= Consigne =
Dans le texte sur le succès de l'album In Rainbows de Radiohead, quelle maison de disque a pris en charge l'album en France ?

= Extrait du document =

────────────────────────────────────────

La fièvre Radiohead touche aussi la France. Cela fait deux semaines consécutives que l’album est numéro un des charts, autant pour les albums physiques que numériques. Même chose pour l’Australie ou le Royaume-Uni. Aux Etats-Unis, In Rainbows gagnait le top 5 avant de s’envoler finalement à la première place. Ayant claqué la porte d’EMI, le groupe s’était tourné vers l’indépendant XL Recordings pour commercialiser l’album dans les réseaux traditionnels. En France, c’est Naïve qui a recueilli le bébé. La maison de disque doit se frotter les mains, après l’échec du dernier Carla Bruni.

Le succès de Radiohead est donc incontestable. Reste à savoir le rôle qu’a joué la distribution gratuite dedans. Le groupe, abonné aux premières places, était-il de toute façon voué au succès ? Rappelons que si Kid A voyait naître le même engouement, la performance de Hail to the Thief était légèrement moins probante. Il paraît difficile de savoir dans quelle mesure l’opération a contribué ou non au succès de In Rainbows. Reste qu’il bat en brèche les suspicions des maisons de disque quant à la diffusion gratuite – notamment sur le peer-to-peer – des œuvres. Comment expliqueraient-elles sinon qu’In Rainbows réussisse à devenir la deuxième vente d’iTunes, alors même qu’il était diffusé gratuitement sur Internet quelques mois auparavant ?

Les modes de diffusion s’additionnent, gonflent le buzz. Ils n’apparaissent pas au détriment d’autres. Au plus ils sont nombreux, au mieux ils épouseront les différentes habitudes des consommateurs. Comme le remarquait Guy Hands, vouloir cantonner la distribution à une seule même solution pour tous est une erreur. In Rainbows en est la preuve.

────────────────────────────────────────

= Données de l'exercice =
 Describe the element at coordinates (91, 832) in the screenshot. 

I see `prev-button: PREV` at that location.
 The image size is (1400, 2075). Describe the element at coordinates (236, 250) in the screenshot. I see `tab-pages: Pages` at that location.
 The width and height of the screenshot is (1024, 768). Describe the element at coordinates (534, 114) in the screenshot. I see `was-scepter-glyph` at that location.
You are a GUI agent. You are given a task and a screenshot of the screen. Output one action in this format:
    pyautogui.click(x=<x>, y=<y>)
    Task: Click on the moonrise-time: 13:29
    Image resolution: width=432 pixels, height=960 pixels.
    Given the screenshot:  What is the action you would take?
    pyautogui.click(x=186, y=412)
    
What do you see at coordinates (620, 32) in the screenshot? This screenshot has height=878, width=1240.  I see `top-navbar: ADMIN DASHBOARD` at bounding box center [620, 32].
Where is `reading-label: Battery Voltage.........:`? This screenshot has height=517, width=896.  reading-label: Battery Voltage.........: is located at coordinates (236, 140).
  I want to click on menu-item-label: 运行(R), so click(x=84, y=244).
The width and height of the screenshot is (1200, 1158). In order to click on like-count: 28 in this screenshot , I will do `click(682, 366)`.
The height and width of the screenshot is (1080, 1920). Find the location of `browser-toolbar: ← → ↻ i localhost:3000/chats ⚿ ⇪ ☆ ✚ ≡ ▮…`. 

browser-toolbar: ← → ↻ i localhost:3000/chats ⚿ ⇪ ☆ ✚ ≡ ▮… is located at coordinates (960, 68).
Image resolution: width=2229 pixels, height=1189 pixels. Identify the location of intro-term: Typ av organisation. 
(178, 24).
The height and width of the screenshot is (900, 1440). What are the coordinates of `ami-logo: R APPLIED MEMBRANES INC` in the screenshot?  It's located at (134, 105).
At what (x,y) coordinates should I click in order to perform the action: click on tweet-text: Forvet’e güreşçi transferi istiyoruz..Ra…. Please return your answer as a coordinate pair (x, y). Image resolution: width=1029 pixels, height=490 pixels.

────────────────────────────────────────

= Réponse proposée =
Naïve.